Collected data
-------

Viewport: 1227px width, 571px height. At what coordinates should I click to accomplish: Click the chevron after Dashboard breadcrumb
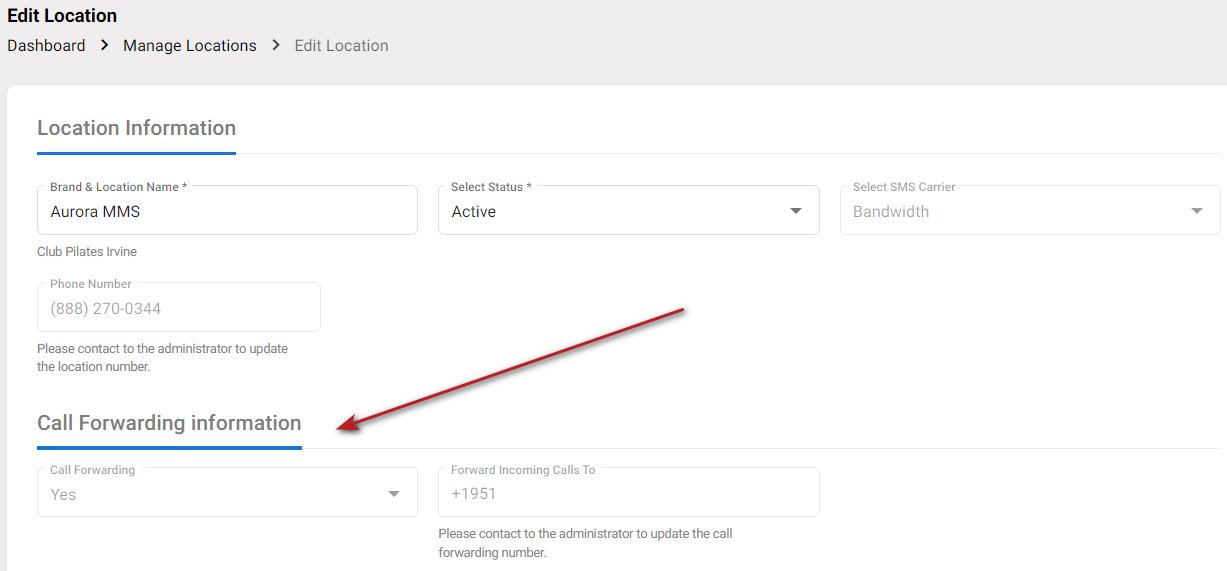coord(104,46)
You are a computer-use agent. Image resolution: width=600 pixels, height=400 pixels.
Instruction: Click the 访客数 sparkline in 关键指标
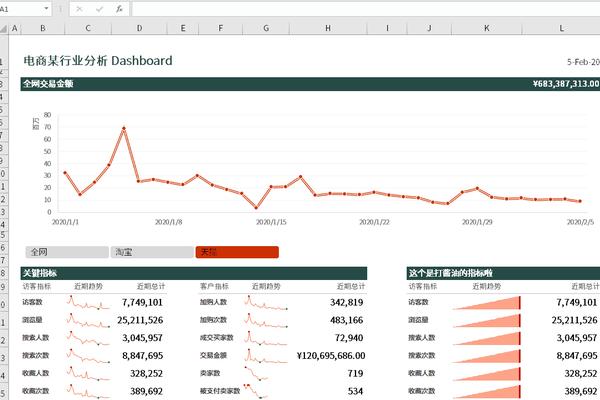click(88, 302)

-------

§ **Your assignment**
Every entry above needs to be copied exactly, and no pictures go with it.

§ **Completed task**
Viewport: 1227px width, 571px height. At what coordinates should I click to accomplish: Click the chevron after Dashboard breadcrumb
coord(104,46)
You are a computer-use agent. Image resolution: width=600 pixels, height=400 pixels.
Instruction: Click the 访客数 sparkline in 关键指标
click(88, 302)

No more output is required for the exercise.